Document:

┌────────

Archive | February, 2016

## What Newton showed D.3.1

29 Feb

What Newton did was he showed that Kepler’s first two laws were not magnetism, as thought by Kepler, as thought by Galileo, but instead they were a consequence of the conservation of angular momentum.

Angular momentum is a mass times a speed times a distance, and that has to equal to a constant.

That is what we mean by conservation.

## Two classes of orbits D.2.29

28 Feb

Newtonian gravity shows us that not only can you have nearly circular orbits, and not only can you have nearly elliptical orbits, but it admitted two new classes of orbits.

One is called a parabola, so it can go on a parabolic orbit. It comes in, let’s say, from the Oort Cloud or from the Kuiper Belt. It comes on in, it circles the sun once, and then it goes back out, never to be seen again.

You can also have hyperbolic orbits. And maybe you remember some of these terms from geometry. So you have parabolas and hyperbolas. And so, you can have a comet or an asteroid come in on a hyperbolic orbit.

Again, it comes in, goes around the sun once, and then goes on out back to the Kuiper Belt and infinity, never to return again.

So we have two types of orbits. One is called bound orbits, where it’s caught in the gravitational field, and bound orbits are things like ellipses or circles.

Unbound orbits are the parabolas and the hyperbolic orbits. They’re called this because each of the types of orbits can be taken strictly geometrically

## When two objects orbit each other D.2.28

27 Feb

Newton showed that when two objects orbit each other, they orbit about their common center of mass. So it’s not like Jupiter orbits the Sun or Earth orbits the Sun.

They orbit about their common center of mass. So if I have two stars or two planets that are exactly the same mass, then much like a see-saw, that center of mass point is exactly in the middle if both masses are the same.

If one of the masses is twice as big, so for example you may have a light star and a heavy hot Jupiter type of planet, then that center of mass moves closer to the heavier object. And if you continue that process, so you have something like the Sun, and then you have the Earth, or you have Jupiter, then that center of mass point actually moves inside the Sun.

Close to the center of the Sun, but not at the center of the Sun. And so both objects are going to orbit about the common center of mass, and not one around the other.

## Gravity D.2.27

26 Feb

Newtonian gravity is something that Newton made up to describe the force of gravity between two objects.

Every object in the universe attracts every other object in the universe through what he called a gravitational force that is proportional to the product of the two masses.

So it is the mass of one and the mass of the other, and it declines, gets smaller and smaller, with the square of the distance between the two objects.

And so it’s codified in the formula that the gravitational force is equal to some constant called G, which is a fundamental constant of nature. It’s like c, the speed of light or h, the Planck’s constant, this one is G. It’s the universal constant of gravitation.

## Air Molecules D.2.26

25 Feb

In room temperature, most of the air molecules are colliding at about 1,000 miles an hour, 500 meters a second.

So your skin is constantly being bombarded by particles that are hitting your head, your arms – everything else and are going 1,000 miles an hour.

So if you got hit by some microscopic object at 1,000 miles an hour like a train or an airplane – well that is different you would feel it.

But because there are so many molecules and they’re coming at all different angles, we don’t perceive the impact of one. Instead we feel what is called the air pressure. And we’re quite used to this air pressure of about 15 pounds per square inch due to particles moving around at about 1000 miles an hour – characteristic of a comfortable room temperature of about 70 degrees Fahrenheit.

└────────

Tasks and exercises:
1) According to the post on air molecules, at about what speed do air molecules collide at room temperature?
2) Copy out the stretch of the physics posts from "So if you got" through "70 degrees Fahrenheit.".
3) Continue the physics posts on gravity, orbits and air pressure from their final sentence.

Recorded information:
┌────────

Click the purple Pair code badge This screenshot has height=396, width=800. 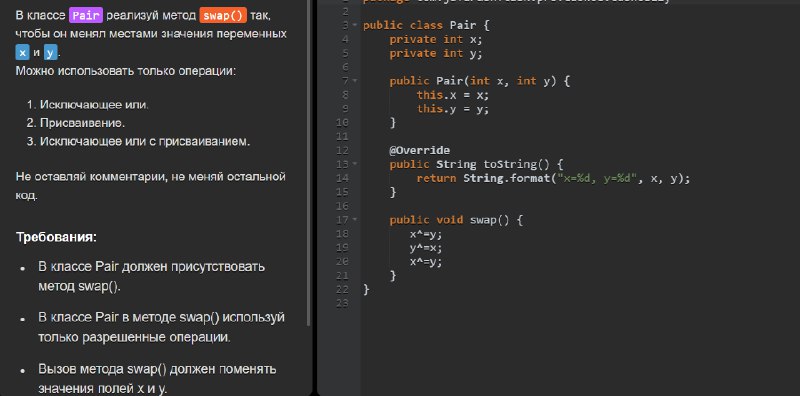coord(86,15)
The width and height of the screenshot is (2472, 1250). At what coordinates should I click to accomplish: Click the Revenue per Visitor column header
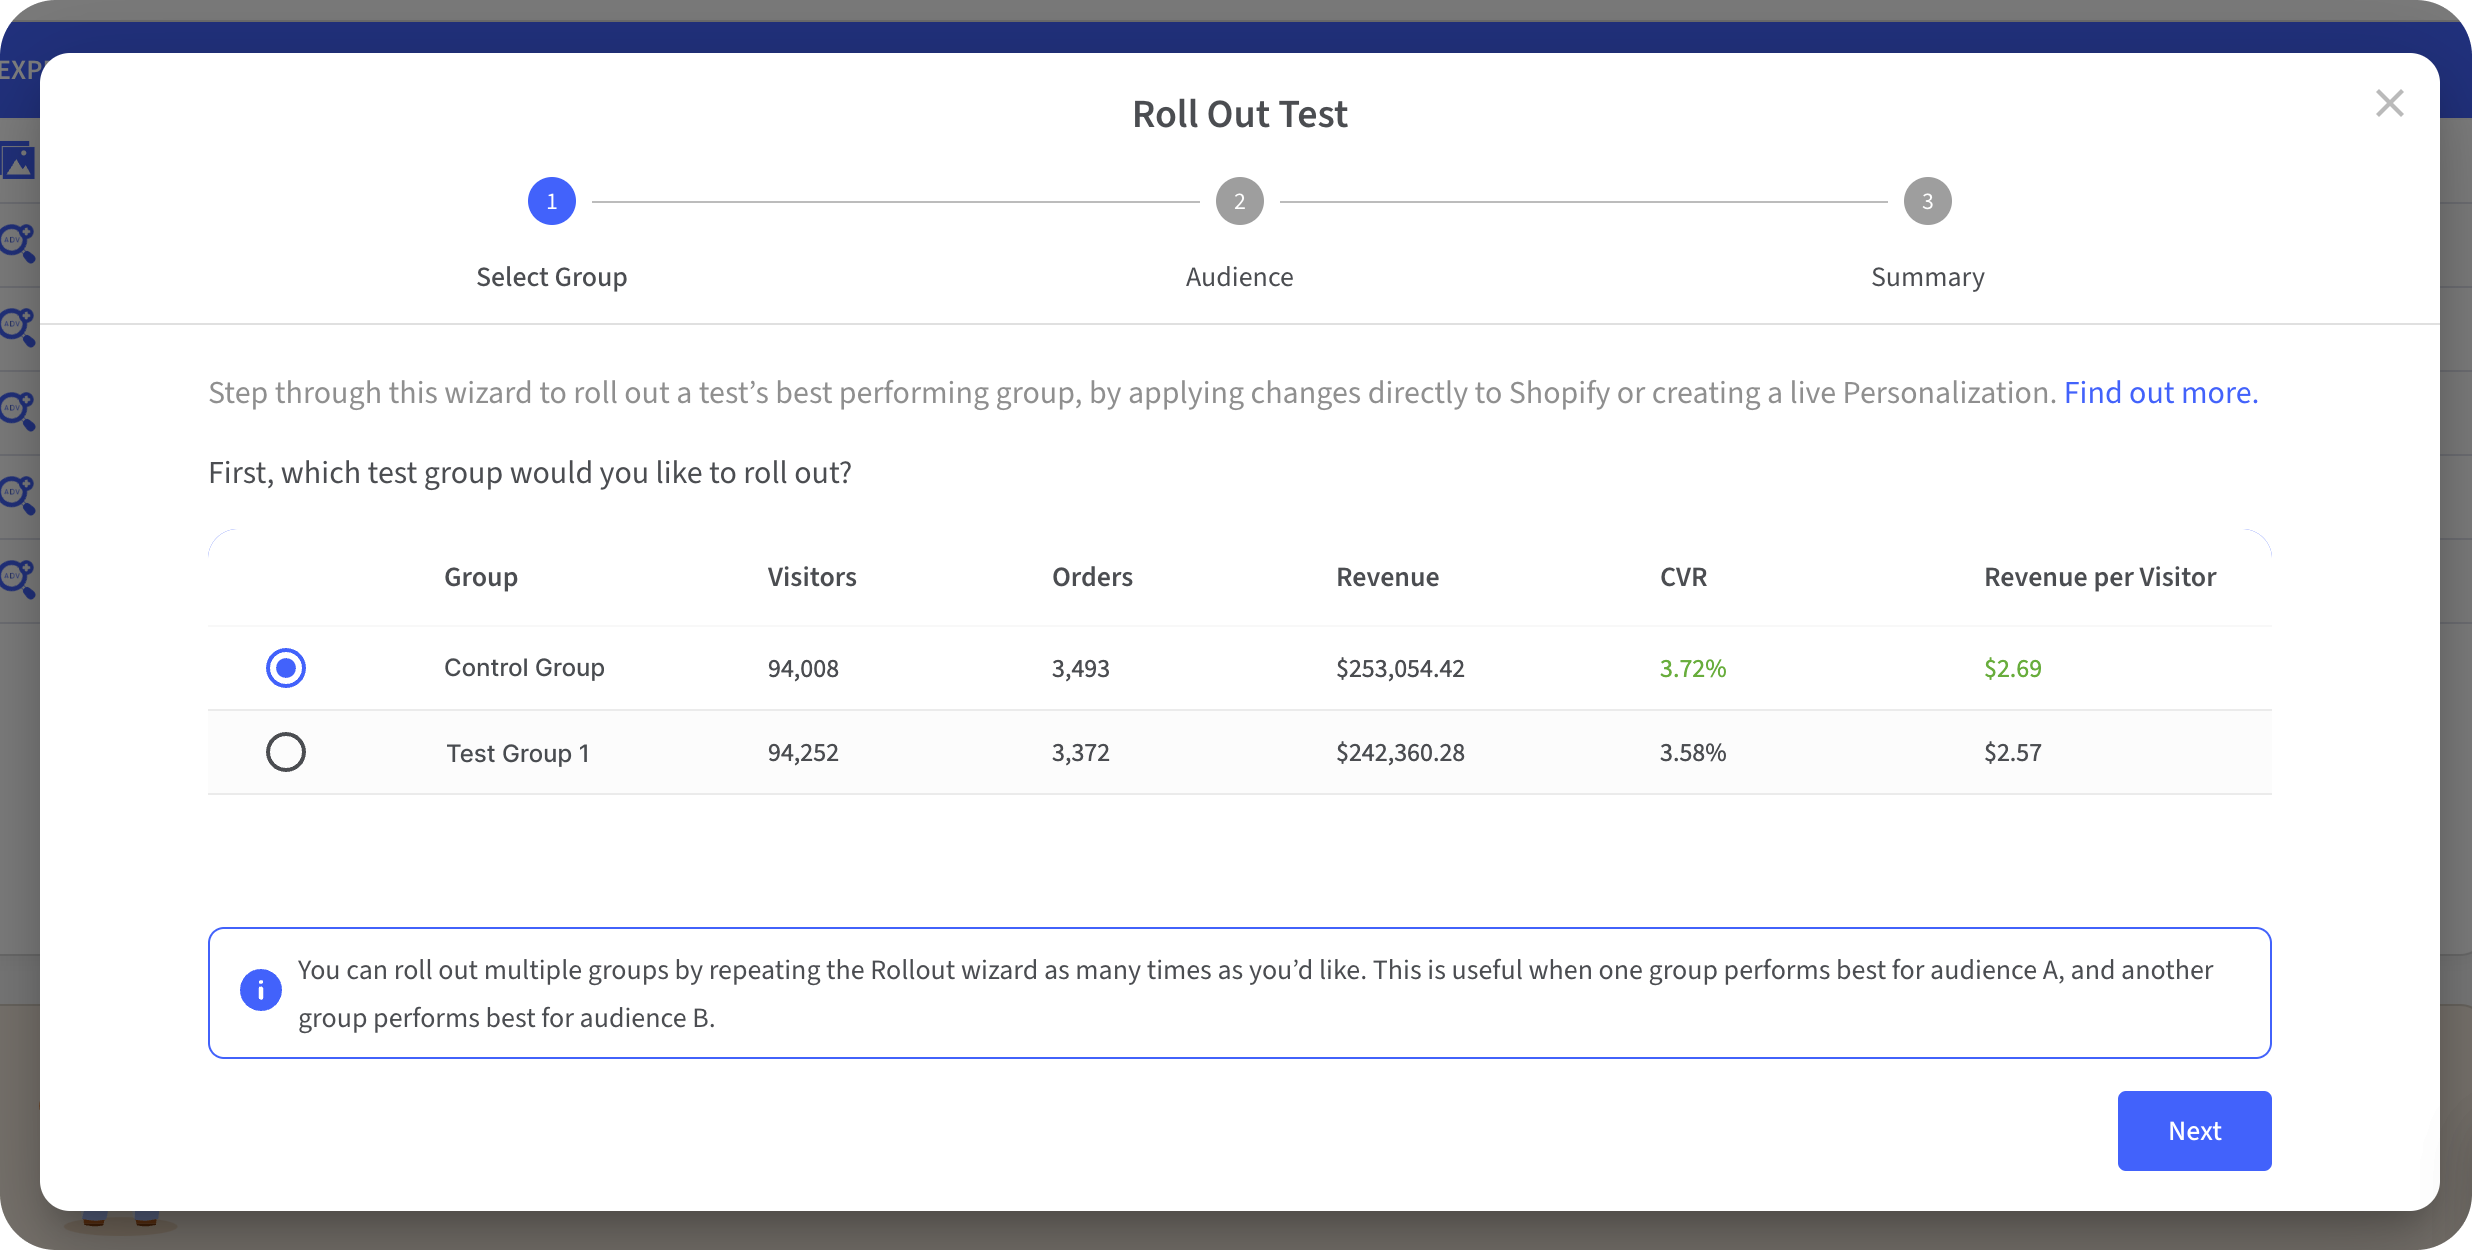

└────────

In response:
1) About 1,000 miles an hour, or 500 meters a second.

2)
So if you got hit by some microscopic object at 1,000 miles an hour like a train or an airplane – well that is different you would feel it.

But because there are so many molecules and they’re coming at all different angles, we don’t perceive the impact of one. Instead we feel what is called the air pressure. And we’re quite used to this air pressure of about 15 pounds per square inch due to particles moving around at about 1000 miles an hour – characteristic of a comfortable room temperature of about 70 degrees Fahrenheit.

3)
## What is temperature? D.2.25

24 Feb

What do you mean by a temperature? When you measure the temperature of something, what do you mean? So the temperature is a measure of the kinetic energy of the molecules within a substance.

So when you record a temperature, when you measure a temperature, you are actually measuring how fast the molecules are moving within that substance.

So for example, you’re measuring how fast, how many particles are moving at a particular speed!

## The conservation of angular momentum D.2.24

23 Feb

Angular momentum is a mass times the speed times the distance. And that means that a planet’s orbit cannot change unless it transfers angular momentum with other objects.

So the planets in our solar system do not exchange significant angular momentum with each other or anything else – their orbits remain steady.

In other words, it doesn’t take anything for the planets to keep orbit. They don’t need to tap energy from the Sun. They go around in the orbits simply because the conservation of angular momentum, the orbit of a planet going around elliptical orbit.

## Conservation of momentum D.2.23

22 Feb

Conservation of momentum is just a mass times a velocity. This means that an object’s momentum cannot change unless it transfers momentum to or from another object.

When there’s no force present, no momentum can be transferred, so that an object must maintain its speed and direction.

A billiard table and ball is a great example. There is the one ball sitting on the table. Then there is the cue ball. And you take your stick and you pop the cue ball just right and that cue ball will go down and will impact the other ball, and the cue ball will stop and the other ball will keep going. That’s a good example of the conservation of momentum. Because initially when you hit the cue ball it has all of the momentum a billiard ball table the ball that your hitting originally has none. It is just sitting there; its speed is zero so it has no momentum.

And then afterward the cue ball stops and the other ball goes off with the same amount of momentum, the same combination of mass times speed.

## Conservation Laws D.2.22

21 Feb

Conservation states that there is a certain quantity which we call energy that does not change within the manifold of changes that nature undergoes. So this is a most abstract idea. It says that there’s this numerical quantity which doesn’t change when something happens. It’s not a description of a mechanism or how something works or anything concrete.

It’s just this strange fact that we can calculate some number. And when we are done watching nature go through the tricks and trades and all the things that she does, and we calculate that number again, it’s the same.

So energy is conserved. It cannot be created and it cannot be destroyed. And objects have whatever energy they have from exchanges of energy with other objects.

But the laws do not contain explicitly time so that there is a symmetry in time, that the same laws apply here, they apply in the past, they’ll apply in the future. That symmetry of not having time in those laws means that energy is conserved.

## Conservation D.2.21

20 Feb

Conservation laws and why they exist! The word conservation is generally understood to mean preventing a wasteful use of a resource, to save, to protect.

If we were speaking casually, we could use one of these meanings for the word conservation and each of us would know what the other one meant.

But conservation, the term has a different meaning when used in a technical way. It means the total value of a quantity is a constant. So there is in fact, a law governing all natural phenomena and it is exact as far as we know.

There are no known violations of this fact. And this fact, this law if you like is called the conservation of energy.